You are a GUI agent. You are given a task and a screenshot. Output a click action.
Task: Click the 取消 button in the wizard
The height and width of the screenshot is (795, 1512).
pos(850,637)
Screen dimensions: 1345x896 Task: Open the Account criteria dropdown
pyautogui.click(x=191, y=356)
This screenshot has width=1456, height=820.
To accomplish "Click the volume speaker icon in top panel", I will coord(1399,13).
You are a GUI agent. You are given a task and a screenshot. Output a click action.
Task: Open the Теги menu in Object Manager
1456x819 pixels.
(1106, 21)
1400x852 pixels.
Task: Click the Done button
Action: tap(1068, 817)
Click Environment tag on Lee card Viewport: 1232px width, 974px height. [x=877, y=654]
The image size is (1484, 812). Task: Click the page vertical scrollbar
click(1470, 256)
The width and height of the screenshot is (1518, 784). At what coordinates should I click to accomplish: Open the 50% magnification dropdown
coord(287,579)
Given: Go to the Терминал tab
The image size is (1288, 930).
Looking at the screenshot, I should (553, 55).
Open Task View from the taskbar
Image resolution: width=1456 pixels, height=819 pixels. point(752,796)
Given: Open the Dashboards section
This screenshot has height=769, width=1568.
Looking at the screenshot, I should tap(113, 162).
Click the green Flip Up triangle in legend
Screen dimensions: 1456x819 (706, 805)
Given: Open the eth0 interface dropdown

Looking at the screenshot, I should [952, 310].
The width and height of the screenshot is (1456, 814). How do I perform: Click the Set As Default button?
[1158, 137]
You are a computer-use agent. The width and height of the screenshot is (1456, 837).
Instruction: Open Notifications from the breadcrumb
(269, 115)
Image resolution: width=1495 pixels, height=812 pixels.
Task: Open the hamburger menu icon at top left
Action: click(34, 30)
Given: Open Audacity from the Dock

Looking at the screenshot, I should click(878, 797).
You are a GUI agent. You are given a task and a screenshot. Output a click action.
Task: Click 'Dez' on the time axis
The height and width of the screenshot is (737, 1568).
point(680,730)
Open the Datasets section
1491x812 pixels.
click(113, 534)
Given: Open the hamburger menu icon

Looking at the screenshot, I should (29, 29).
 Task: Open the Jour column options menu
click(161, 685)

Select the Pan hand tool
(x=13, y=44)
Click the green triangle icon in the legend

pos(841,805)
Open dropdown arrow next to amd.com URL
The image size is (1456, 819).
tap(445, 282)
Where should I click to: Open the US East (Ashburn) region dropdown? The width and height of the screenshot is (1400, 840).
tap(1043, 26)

**Directions for this task:**
Copy out the whole listing exactly; please set it all down.

**Exercise response:**
You are a GUI agent. You are given a task and a screenshot. Output a click action.
Task: Click the 取消 button in the wizard
The height and width of the screenshot is (795, 1512).
pos(850,637)
Screen dimensions: 1345x896 Task: Open the Account criteria dropdown
pyautogui.click(x=191, y=356)
This screenshot has width=1456, height=820.
To accomplish "Click the volume speaker icon in top panel", I will coord(1399,13).
You are a GUI agent. You are given a task and a screenshot. Output a click action.
Task: Open the Теги menu in Object Manager
1456x819 pixels.
(1106, 21)
1400x852 pixels.
Task: Click the Done button
Action: tap(1068, 817)
Click Environment tag on Lee card Viewport: 1232px width, 974px height. [x=877, y=654]
The image size is (1484, 812). Task: Click the page vertical scrollbar
click(1470, 256)
The width and height of the screenshot is (1518, 784). At what coordinates should I click to accomplish: Open the 50% magnification dropdown
coord(287,579)
Given: Go to the Терминал tab
The image size is (1288, 930).
Looking at the screenshot, I should (553, 55).
Open Task View from the taskbar
Image resolution: width=1456 pixels, height=819 pixels. point(752,796)
Given: Open the Dashboards section
This screenshot has height=769, width=1568.
Looking at the screenshot, I should tap(113, 162).
Click the green Flip Up triangle in legend
Screen dimensions: 1456x819 (706, 805)
Given: Open the eth0 interface dropdown

Looking at the screenshot, I should [952, 310].
The width and height of the screenshot is (1456, 814). How do I perform: Click the Set As Default button?
[1158, 137]
You are a computer-use agent. The width and height of the screenshot is (1456, 837).
Instruction: Open Notifications from the breadcrumb
(269, 115)
Image resolution: width=1495 pixels, height=812 pixels.
Task: Open the hamburger menu icon at top left
Action: click(34, 30)
Given: Open Audacity from the Dock

Looking at the screenshot, I should click(878, 797).
You are a GUI agent. You are given a task and a screenshot. Output a click action.
Task: Click 'Dez' on the time axis
The height and width of the screenshot is (737, 1568).
point(680,730)
Open the Datasets section
1491x812 pixels.
click(113, 534)
Given: Open the hamburger menu icon

Looking at the screenshot, I should (29, 29).
 Task: Open the Jour column options menu
click(161, 685)

Select the Pan hand tool
(x=13, y=44)
Click the green triangle icon in the legend

pos(841,805)
Open dropdown arrow next to amd.com URL
The image size is (1456, 819).
tap(445, 282)
Where should I click to: Open the US East (Ashburn) region dropdown? The width and height of the screenshot is (1400, 840).
tap(1043, 26)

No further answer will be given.